Choices in Historical Fiction
As an author, I have the opportunity to share a piece of the world with my readers. How the readers see and experience the world I create is based on the choices I make as an author. Which battles of WWII do they learn about? How do they see a mining town from 1865? What about a fictional future world where society as we know it crumbles to dust?
For today's inside view into my author's mind, I'd like to shed light on how I make those choices as I'm writing.
First of all, in historical fiction, I make some very deliberate decisions about which pieces of history I include. I purposely leave some pieces or details of the real story out for a few reasons.
First, I have a little more liberty to do what I need with my characters in order to most optimally share the pieces of the Gospel my story highlights. Second, I want my readers to be able to sit in the time period I'm describing and experience the world for a bit. As a reader, I try to assimilate all the details provided by the author, and honestly, I sometimes get lost in the nitty gritty of historical fiction. I try to give enough detail to transport the reader to the era, but not get totally lost in language or drown in details that don't have to be there and actually interrupt the flow of the story. Third, I never want a reader to so closely identify with a story that they say, "I wonder if that was my great grandpa...". For example, for my latest novel "From Across the Sea", I purposely excluded the details of my main character's bombing group and squadron during WWII. I didn't want to be stuck with only one bomb group's experiences because I wanted my readers to see what happened across the board to highlight the courage of all the men in the Eighth Air Force.

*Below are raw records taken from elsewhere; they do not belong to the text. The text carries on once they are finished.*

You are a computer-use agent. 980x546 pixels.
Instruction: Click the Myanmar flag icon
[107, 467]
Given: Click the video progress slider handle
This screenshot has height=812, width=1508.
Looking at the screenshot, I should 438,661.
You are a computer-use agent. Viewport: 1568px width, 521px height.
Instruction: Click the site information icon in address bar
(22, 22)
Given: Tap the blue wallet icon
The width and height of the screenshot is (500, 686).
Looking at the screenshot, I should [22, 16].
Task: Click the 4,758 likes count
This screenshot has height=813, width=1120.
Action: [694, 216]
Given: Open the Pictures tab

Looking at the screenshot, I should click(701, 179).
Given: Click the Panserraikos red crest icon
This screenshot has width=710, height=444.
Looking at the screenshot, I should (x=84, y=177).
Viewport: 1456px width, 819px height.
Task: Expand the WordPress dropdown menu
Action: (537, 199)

Another choice I've made as an author is to always write fictional people. I purposely choose names that I believe (to the best of my knowledge) were not real people doing the activities I describe during the time periods I'm writing in because I don't want to accidentally ascribe words or behaviors to a real person who lived and perhaps dishonor their memory. It gets tricky at times, but I always try to opt for making up names and placing fictional characters into real historical situations so that I can have the freedom to have them interact with history in a way that serves my purpose to share the grace of God.
Just thought you'd like to see some insight into my choices as an author, especially for historical fiction! My dystopian novel, "Defiant", was super easy to make choices for... I simply imagined a world torn apart by an imaginary war and described it and allowed my characters to fight for their lives and their faith! Much easier than hours upon hours of research!